The law requires special procedures, reviewed and approved by the Foreign Intelligence Surveillance Court, to make sure that these restrictions are followed, and to protect the privacy of any U.S. persons whose nonpublic information may be incidentally acquired through this program. The Department of Justice and the Office of the Director of National Intelligence conduct extensive oversight reviews of section 702 activities at least once every sixty days, and we report to Congress on implementation and compliance twice a year. This law therefore establishes a comprehensive regime of oversight by all three branches of government. Reauthorizing this authority before it expires at the end of this year is the top legislative priority of the Intelligence Community.

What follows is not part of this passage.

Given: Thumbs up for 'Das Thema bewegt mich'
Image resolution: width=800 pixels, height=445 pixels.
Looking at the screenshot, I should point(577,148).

But surveillance is only the first of many complex issues we must navigate. Once a suspected terrorist is captured, a decision must be made as to how to proceed with that individual in order to identify the disposition that best serves the interests of the American people and the security of this nation.

Much has been made of the distinction between our federal civilian courts and revised military commissions. The reality is that both incorporate fundamental due process and other protections that are essential to the effective administration of justice -- and we should not deprive ourselves of any tool in our fight against al Qaeda.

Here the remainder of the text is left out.